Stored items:
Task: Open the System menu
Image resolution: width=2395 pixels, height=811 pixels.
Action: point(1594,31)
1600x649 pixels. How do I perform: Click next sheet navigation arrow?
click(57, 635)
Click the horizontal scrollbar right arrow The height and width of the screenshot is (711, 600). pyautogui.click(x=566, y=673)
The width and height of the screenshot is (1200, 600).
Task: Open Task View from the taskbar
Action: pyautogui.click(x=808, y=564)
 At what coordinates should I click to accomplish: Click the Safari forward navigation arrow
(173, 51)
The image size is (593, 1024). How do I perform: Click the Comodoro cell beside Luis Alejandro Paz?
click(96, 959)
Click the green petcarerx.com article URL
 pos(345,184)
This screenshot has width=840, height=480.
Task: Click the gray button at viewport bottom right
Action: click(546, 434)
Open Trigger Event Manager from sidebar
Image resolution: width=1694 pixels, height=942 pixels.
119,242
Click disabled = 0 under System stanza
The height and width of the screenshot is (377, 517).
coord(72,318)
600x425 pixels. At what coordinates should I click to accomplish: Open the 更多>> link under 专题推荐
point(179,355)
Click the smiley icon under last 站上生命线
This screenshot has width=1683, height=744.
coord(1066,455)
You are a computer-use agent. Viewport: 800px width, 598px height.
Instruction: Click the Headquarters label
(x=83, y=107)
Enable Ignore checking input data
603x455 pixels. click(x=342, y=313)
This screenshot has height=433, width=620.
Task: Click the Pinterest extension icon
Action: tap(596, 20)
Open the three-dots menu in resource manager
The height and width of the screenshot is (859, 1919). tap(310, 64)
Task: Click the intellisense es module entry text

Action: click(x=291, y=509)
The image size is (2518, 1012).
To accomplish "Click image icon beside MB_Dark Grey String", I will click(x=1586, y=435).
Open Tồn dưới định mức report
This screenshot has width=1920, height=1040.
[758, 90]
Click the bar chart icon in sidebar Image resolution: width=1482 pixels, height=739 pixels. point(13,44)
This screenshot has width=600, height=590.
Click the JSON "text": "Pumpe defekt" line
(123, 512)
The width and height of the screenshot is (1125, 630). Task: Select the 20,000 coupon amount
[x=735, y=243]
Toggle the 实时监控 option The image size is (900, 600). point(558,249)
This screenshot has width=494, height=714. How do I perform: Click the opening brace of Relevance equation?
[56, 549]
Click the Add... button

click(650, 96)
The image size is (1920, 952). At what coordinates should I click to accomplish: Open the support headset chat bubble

Work request |
Your output should be the lines from the one with "Click the Add... button" through the end of the records above, copied exactly.

Result below |
Click the Add... button

click(650, 96)
The image size is (1920, 952). At what coordinates should I click to accomplish: Open the support headset chat bubble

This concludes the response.